▸ **Provided data**:
####
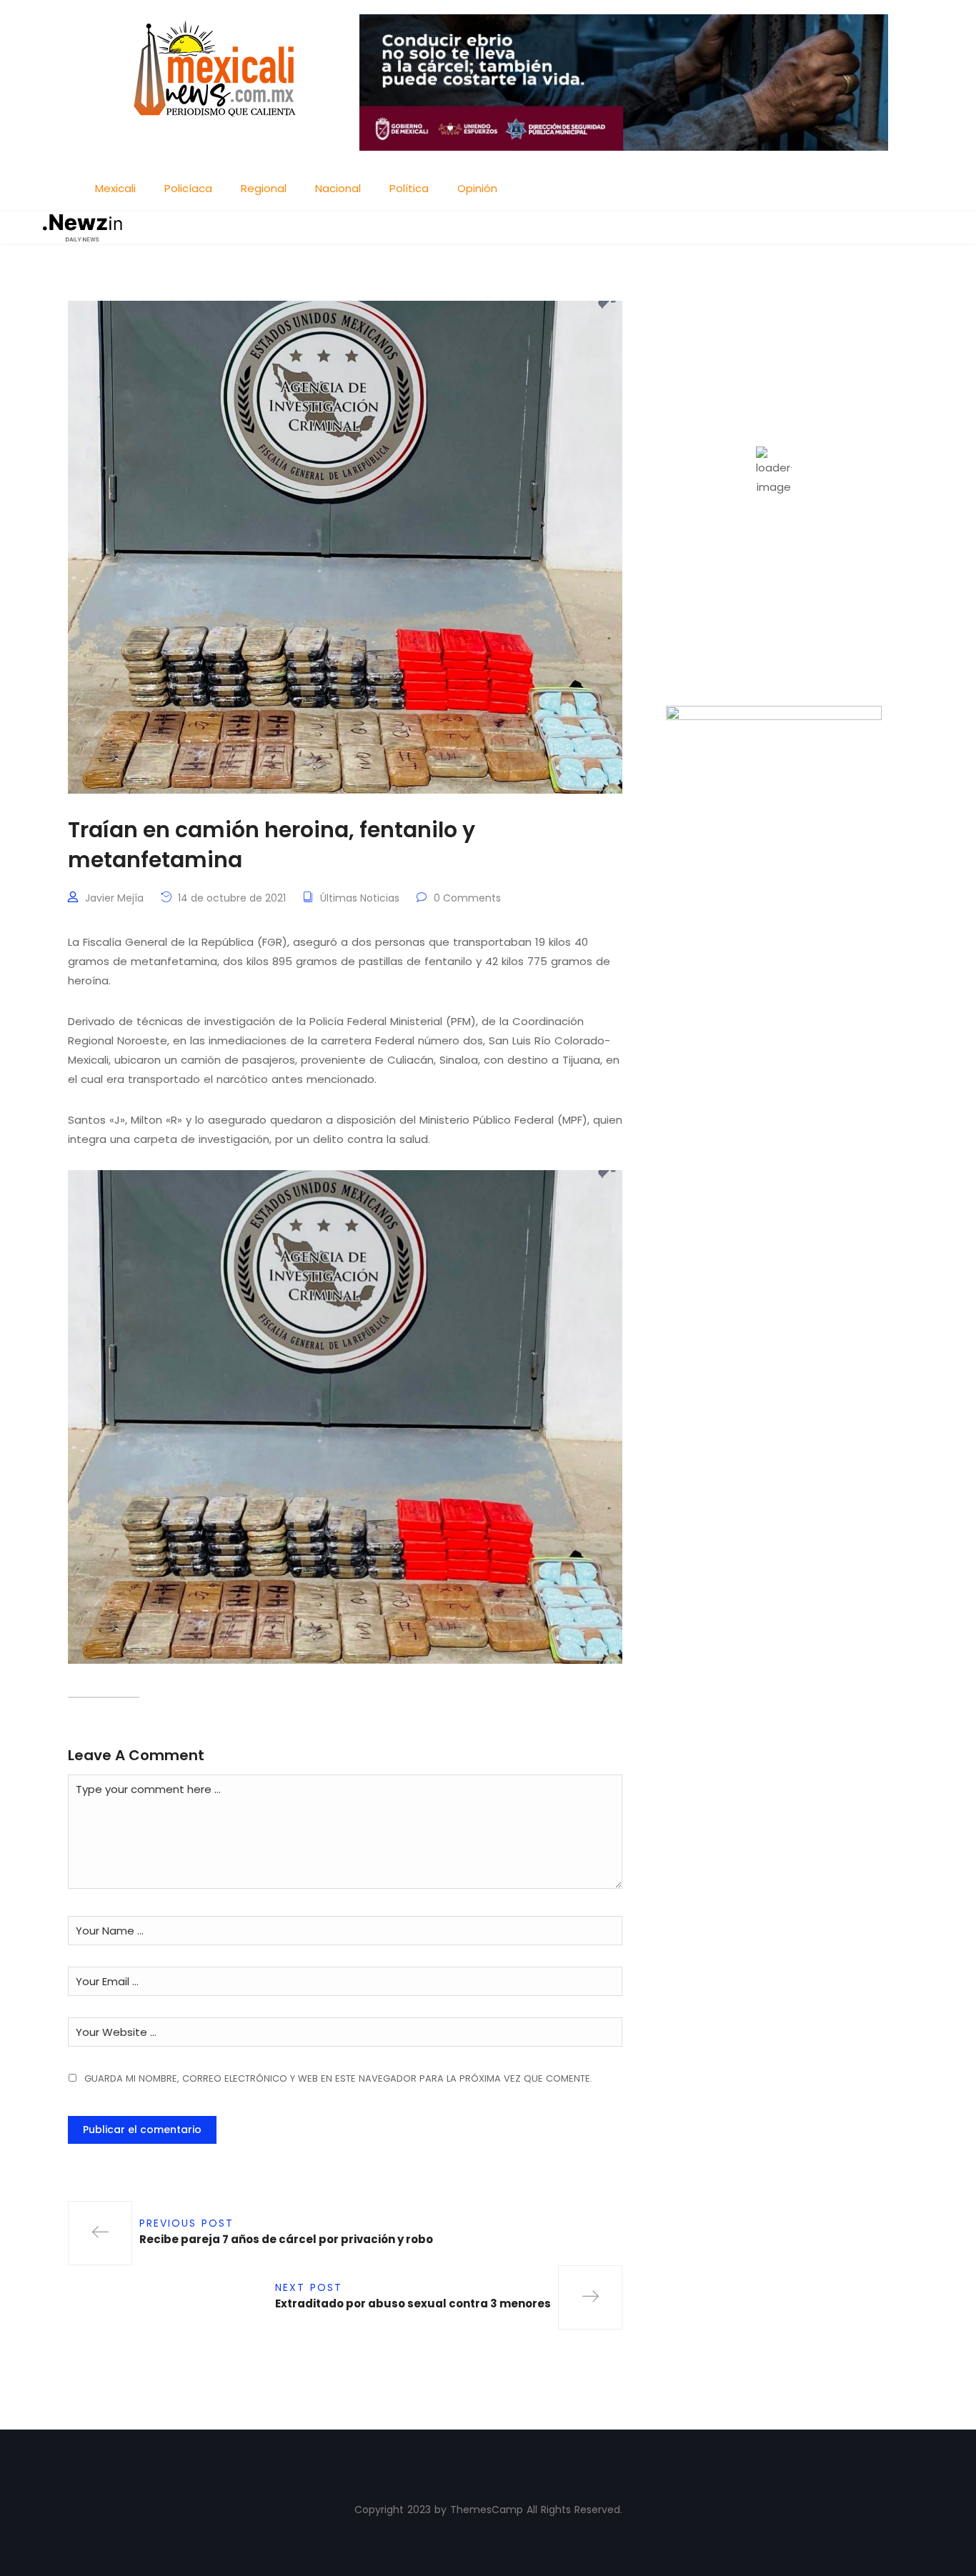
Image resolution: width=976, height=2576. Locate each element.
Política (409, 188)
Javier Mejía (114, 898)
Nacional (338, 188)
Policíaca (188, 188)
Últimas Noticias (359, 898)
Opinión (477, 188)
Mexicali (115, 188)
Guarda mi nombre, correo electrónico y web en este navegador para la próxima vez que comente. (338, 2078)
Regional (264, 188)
####
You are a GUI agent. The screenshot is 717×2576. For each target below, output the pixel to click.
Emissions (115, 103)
####
▸ **What you are asked to do**:
Your answer should be a single number: how many lines in the data above include "each"?

▸ **Completed task**:
2